В здании Генштаба, на Шапошникова, всего в пятистах метрах от Кремля царила суета, было видно что произошло что-то неладное. Ивашутин сразу зашел в кабинет начальника Генштаба, маршала Огаркова, расположенный на пятом, последнем этаже, генерал Горин остался ждать в как всегда переполненной приемной.
Вышли из кабинета почти сразу же — Огарков, Соколов, Ивашутин. С ними были начальник Главного оперативного управления Генерального штаба, генерал-полковник Варенников Валентин Иванович и начальник десятого управления Генерального штаба генерал-полковник Зотов Николай Александрович. Из высших офицеров генерального штаба не хватало только заместителя начальника генштаба, генерала армии Ахромеева и главкома сухопутных войск генерала армии Павловского. Ахромееву в этих стенах не доверяли, знали что это протеже министра Устинова и все о чем сказано при нем немедленно узнает и Устинов. Павловский же был в Афганистане, в служебной командировке.
Было видно, что Огарков, Варенников, Зотов и Иванов собирались куда то ехать, вышли уже одетыми. Соколов моментально заметил Горина среди прочих просителей.
— Генерал-майор… вас ищут уже больше часа
— Виноват! — вытянулся Горин
— Уже неважно. Если вы здесь — поедете с нами. Партийный билет с собой?
— Так точно.
— Фамилия!? — вклинился в разговор начальник генерального штаба
— Горин Владимир Владимирович, генерал-майор, Главное разведывательное управление, товарищ маршал!
Маршал Огарков повернулся к своему адъютанту.
— Закажи еще один пропуск в Кремль. Пусть как хотят выписывают. Но чтобы когда мы приедем — пропуск на вахте был…
Тронулись в путь — короткий путь, пешком можно пройти было на трех машинах. Маршал Соколов поехал на своей Чайке один, во вторую Чайку сели Огарков, Зотов и Варенников, в третью. — Ивашутин и Горин. Небольшая кавалькада, с трудом развернувшись в тесноте проулка, тронулась к Кремлю…
— Петр Иванович что происходит? — негромко спросил Горин
Ивашутин провел ладонью по волосам, так как будто у него не было не было расчески
— Заварил кашу… теперь не расхлебаем… — сказал он, будто в происходящем в Афганистане был виноват лично Горин — и крепко, по-деревенски выругался…

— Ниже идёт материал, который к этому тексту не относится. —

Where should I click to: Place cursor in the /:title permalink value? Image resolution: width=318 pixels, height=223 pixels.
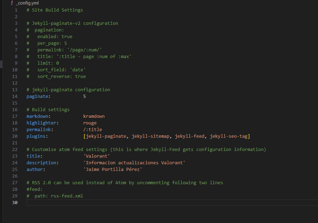[92, 129]
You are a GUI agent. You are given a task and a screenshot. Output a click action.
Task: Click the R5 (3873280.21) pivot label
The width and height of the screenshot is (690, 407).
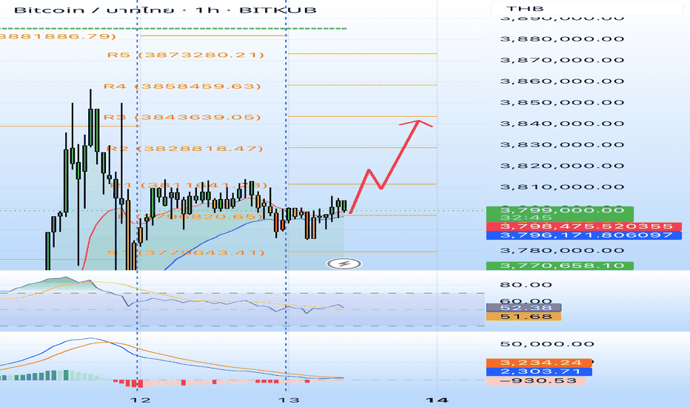coord(186,55)
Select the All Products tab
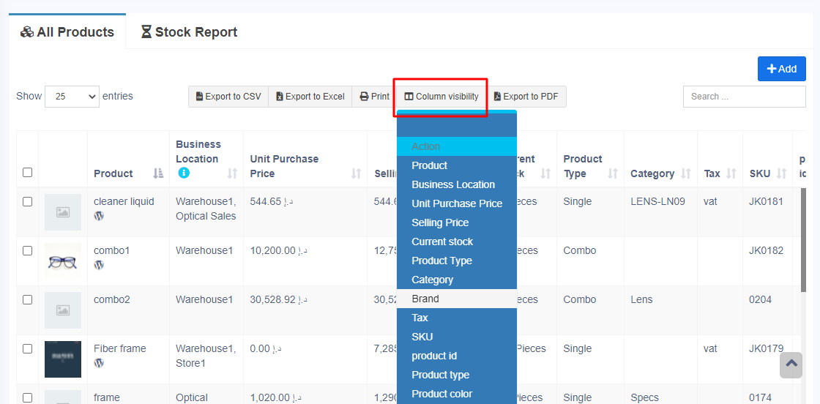The height and width of the screenshot is (404, 820). click(x=67, y=32)
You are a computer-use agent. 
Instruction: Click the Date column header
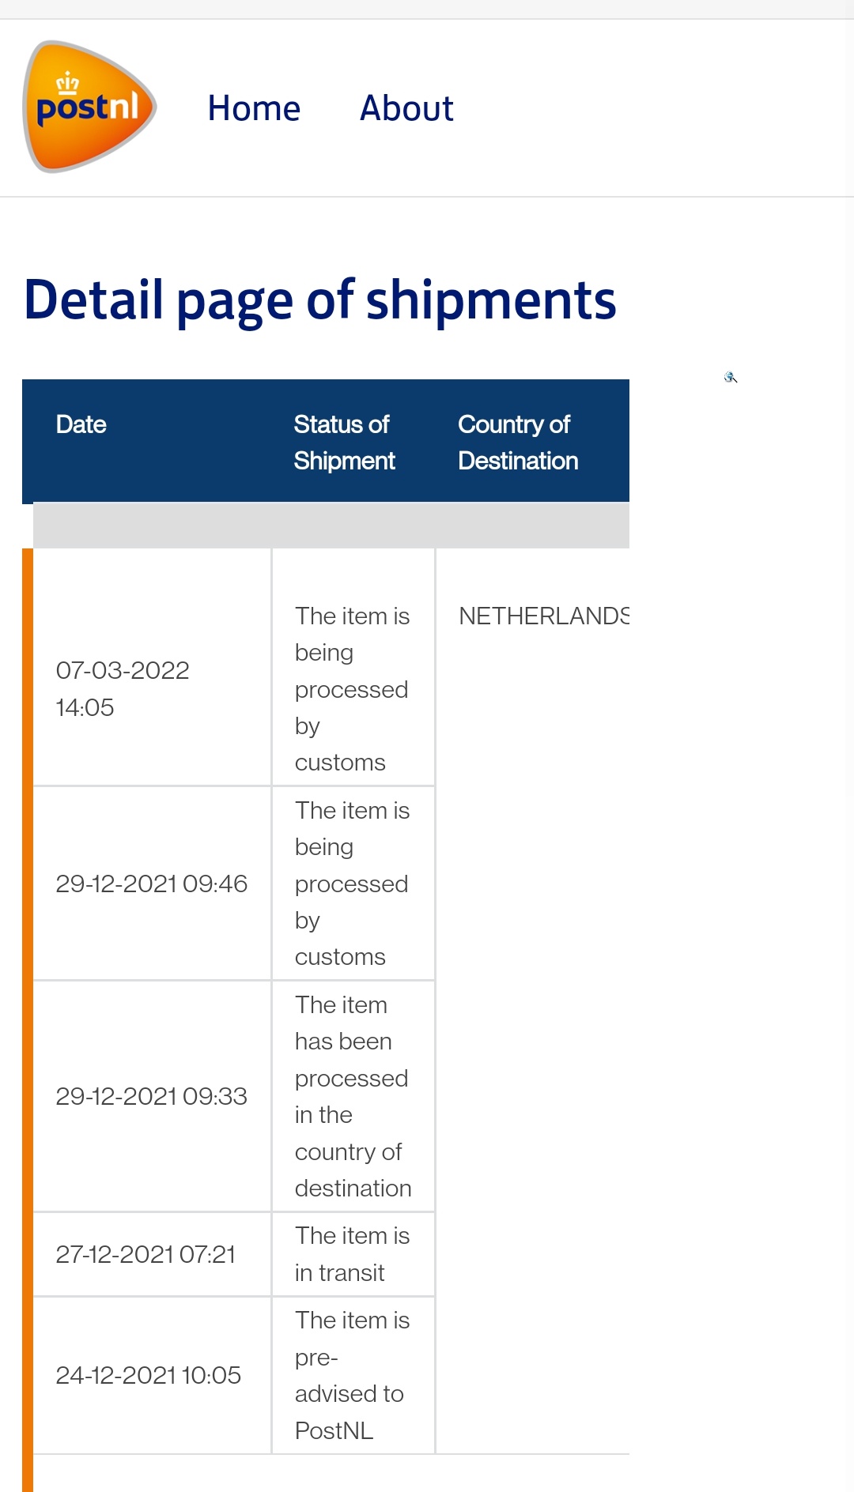click(x=81, y=424)
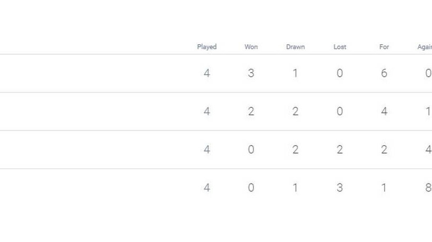The width and height of the screenshot is (432, 242).
Task: Click Won value 0 in third row
Action: pos(251,149)
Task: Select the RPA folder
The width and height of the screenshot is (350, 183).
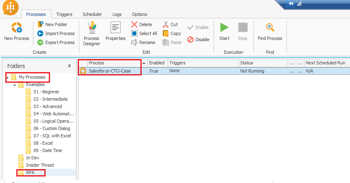Action: coord(30,172)
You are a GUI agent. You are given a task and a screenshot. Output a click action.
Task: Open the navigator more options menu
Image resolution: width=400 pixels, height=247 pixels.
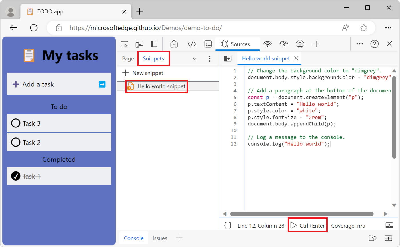[210, 58]
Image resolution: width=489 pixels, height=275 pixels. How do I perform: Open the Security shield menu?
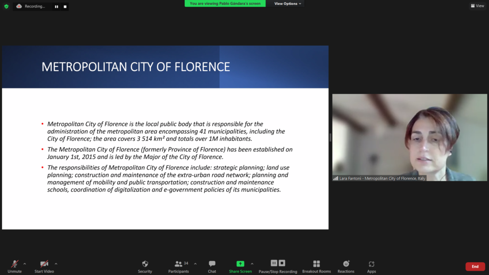click(145, 264)
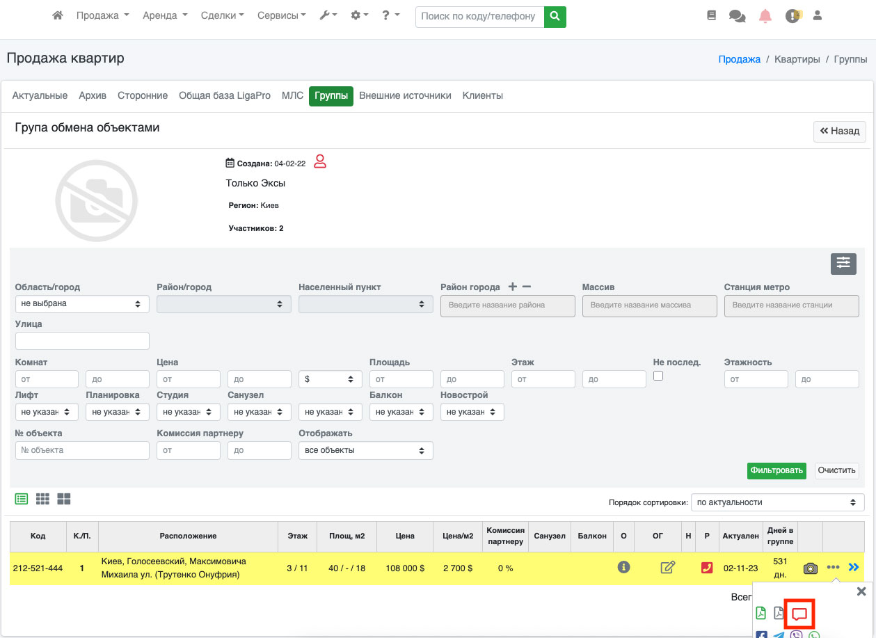Image resolution: width=876 pixels, height=638 pixels.
Task: Click the red phone icon in table row
Action: coord(707,568)
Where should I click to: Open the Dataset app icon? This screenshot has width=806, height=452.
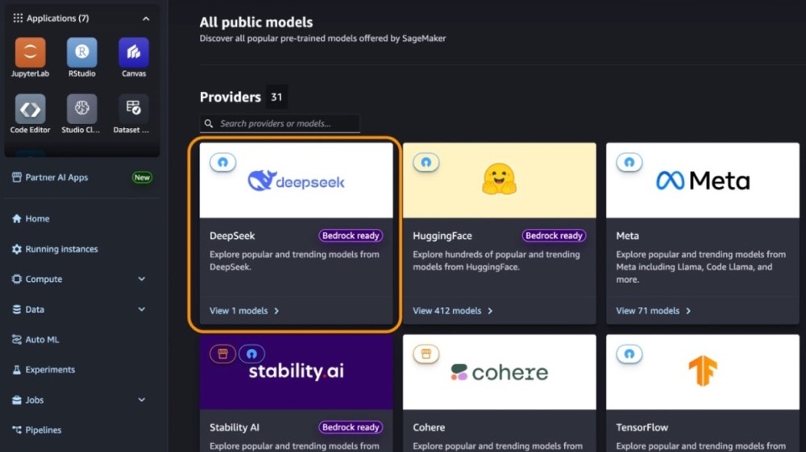[134, 110]
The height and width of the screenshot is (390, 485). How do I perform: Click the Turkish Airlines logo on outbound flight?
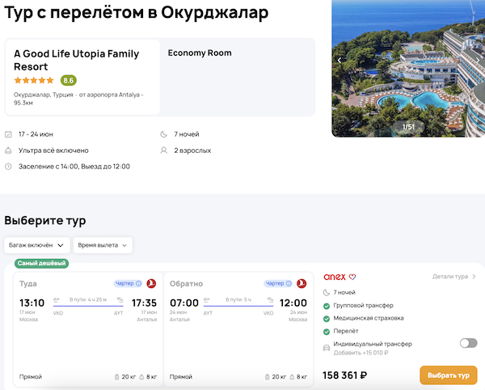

Кремль не менялся. Все та же торжественная тишина, все те же красные дорожки в коридорах, все те же парные наряды — сотрудник госбезопасности, а напротив него равный ему по званию армейский офицер. Только и в Кремле сейчас отчетливо витало ощущение чего-то серьезного, чего то такого что может изменить жизнь страны на поколение вперед. Н зная как другие — генерал Горин это чувствовал. Этакое предчувствие беды…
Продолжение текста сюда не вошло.